Tu estás agora no mercado europeu e canadense?

Eu estou trabalhando para um cara que é cineasta, o Maurrice. Trabalho eu e outro artista brasileiro. É um merca­do aberto, alternativo, que paga bem. O bacana é que é uma história que se passa na Idade Média, na época da in­quisição. É um quadrinho bem autoral, mesmo. Vale a pena.

Lógico. Então, voltemos à House 137 e aos projetos?

A grande sacada para o ano que vem é um projeto bem diferenciado, bem ousado, mas que tem um potencial in­crível, que é um personagem criado por um amigo nosso, chamado “Coveiro Mal­dito”. O cara faz um personagem bem “freakshow”, com uma vertente volta­da para o ocultismo, e com elementos da nossa brasilidade… Umbanda, can­domblé… Terror, misticismo, filosofia. O projeto é bem interessante porque o camarada… Infelizmente ou felizmente eu só conheço o Coveiro Maldito por­que a grande sacada é ele não revelar o nome dele. Ele incorpora o persona­gem, mesmo, acho que já tem uns cinco anos… Tanto é que a gente não conhece nem o rosto dele, a identidade dele, o nome.
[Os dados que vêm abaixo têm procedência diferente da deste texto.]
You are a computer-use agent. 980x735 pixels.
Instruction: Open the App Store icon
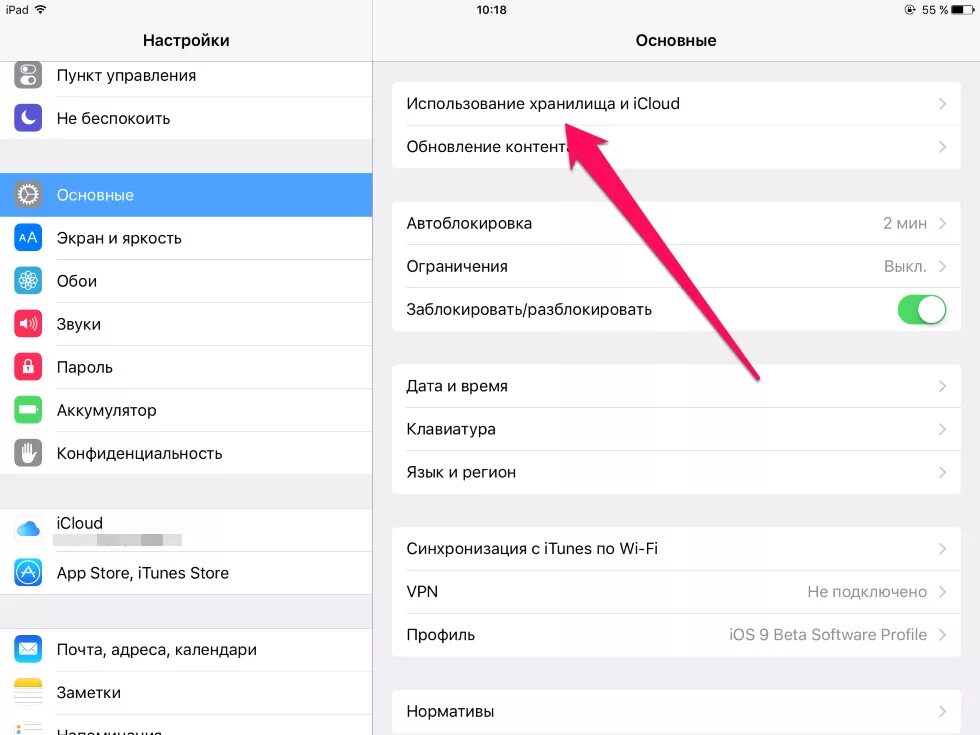click(x=28, y=572)
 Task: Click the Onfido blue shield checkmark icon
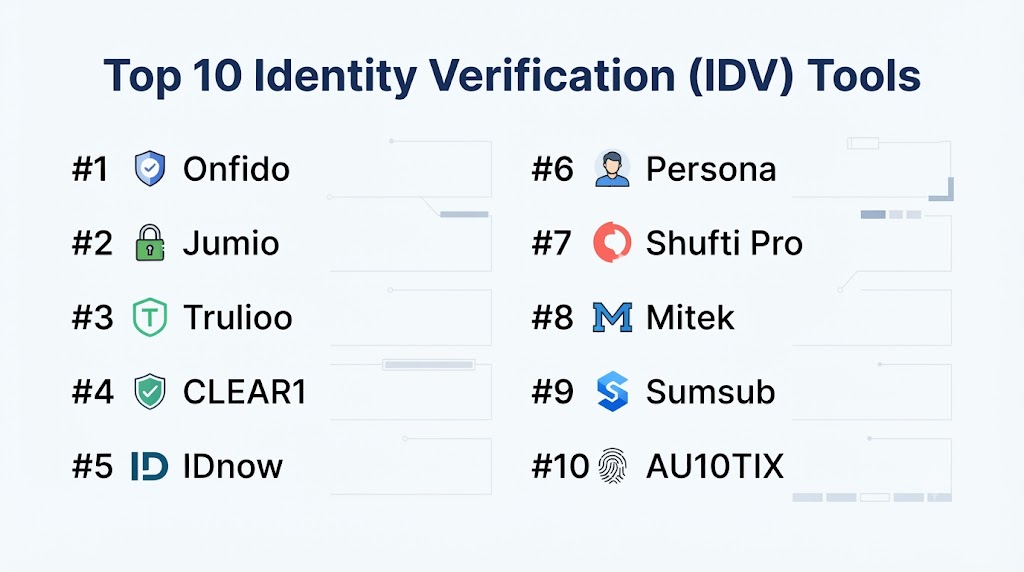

Ele tá bombando nas redes so­ciais. Tem, sei lá, milhares de seguido­res na internet e tem um potencial in­crível, inclusive como personagem de quadrinhos, série de TV, cinema… En­fim, resumindo, o projeto pro ano que vem é trazer pros comics, histórias em quadrinhos, todo um universo apoca­líptico do Coveiro Maldito.